Era quella musica che
lo cullava tra le braccia come la madre che non aveva mai avuto, che lo
carezzava dolcemente come la più premurosa delle amanti, lo
stava lentamente portando in uno stato dove il languore e
l’estasi avevano il sopravvento sul razionale e sul terreno.
Quasi non si accorse
di chiudere gli occhi e di schiudere le labbra, lasciandosi andare in
balia di quelle note, come un ciocco di legno si lascia trasportare
dalle maree.
Era una melodia
ancestrale, una melodia che andava a scavare nell’animo di
chi la udiva, che ne metteva a nudo il cuore, i problemi, i desideri
dello spirito, le bramosie del corpo.
Salazar si
sentì scoperto.
Si sentì
spogliato, nudo, vulnerabile come mai era stato.
Era come fare
l’amore con una persona che lo conosceva meglio di se stesso,
con qualcuno che sapeva tutto di lui e che non lo giudicava, che lo
amava.
Ad occhi chiusi,
Salazar vide Helga davanti a sé.
La vide bella, leggera
sopra di lui, più una presenza eterea che la donna in carne
ed ossa.
Immaginò di
amarla, di amarla lì su quella poltrona, sul tappeto, sulla
scrivania.
Si vide farla sua con
languore e con bramosia, fino a raggiungere entrambi l’apice,
con la consapevolezza di essere maledettamente perfetti insieme.
Con la consapevolezza
che il giorno e la notte, in fondo, sono complementari, e che
l’uno non può esistere senza l’altra.
Quando
riaprì gli occhi, Salazar era ancora sulla poltrona di
velluto marrone, leggermente scivolato in avanti, il volto appoggiato
alla mano ossuta.
La musica era cessata,
ed Helga lo guardava dal basso della sua posizione sul parquet, con un
sorriso strano sulle labbra carnose, il sorriso di qualcuno che sa.
- Spero di non avervi
tediato con la mia musica, messere. È particolare, molto
antica, e solo persone con l’animo di un certo tipo possono
comprenderla.
- Non mi avete affatto
tediata, madama Hufflepuff, anzi, tutt’altro.
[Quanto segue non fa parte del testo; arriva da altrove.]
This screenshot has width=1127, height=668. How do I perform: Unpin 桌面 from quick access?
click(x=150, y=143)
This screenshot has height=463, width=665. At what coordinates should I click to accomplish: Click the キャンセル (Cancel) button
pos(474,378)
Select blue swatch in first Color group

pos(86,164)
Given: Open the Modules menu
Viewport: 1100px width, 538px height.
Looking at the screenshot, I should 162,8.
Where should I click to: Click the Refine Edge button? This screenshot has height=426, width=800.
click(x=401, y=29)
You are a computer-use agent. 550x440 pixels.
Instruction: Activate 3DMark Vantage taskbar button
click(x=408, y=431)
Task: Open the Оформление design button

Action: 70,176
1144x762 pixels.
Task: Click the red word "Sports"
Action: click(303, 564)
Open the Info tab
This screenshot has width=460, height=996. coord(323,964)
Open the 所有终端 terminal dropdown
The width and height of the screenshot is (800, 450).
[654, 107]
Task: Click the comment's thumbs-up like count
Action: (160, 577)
Devo
ringraziarvi per questo intrattenimento più che piacevole.
Con movenze eleganti,
Salazar si alzò e si inchinò, facendo un perfetto
baciamano alla dama sul parquet, per poi lasciare la stanza.
Era quella la vera
magia che Helga era in grado di sprigionare?
Aveva avuto un
assaggio della grande potenza magica della strega?
Chissà.
Forse, un giorno,
l’avrebbe compreso.
***
Vavvina's
Corner
Oh, beh... che dire?
E' la prima storia riguardante i Fondatori che scrivo, e devo dire che
non mi dispiace più di tanto. Non avevo mai scritto su di loro,
men che meno su questo pairing, ma mi è venuto questo spunto, perciò l'ho presa come una
sfida, e mi sono divertita a farlo.
E' un po' particolare, me ne rendo conto, ma spero possa piacere!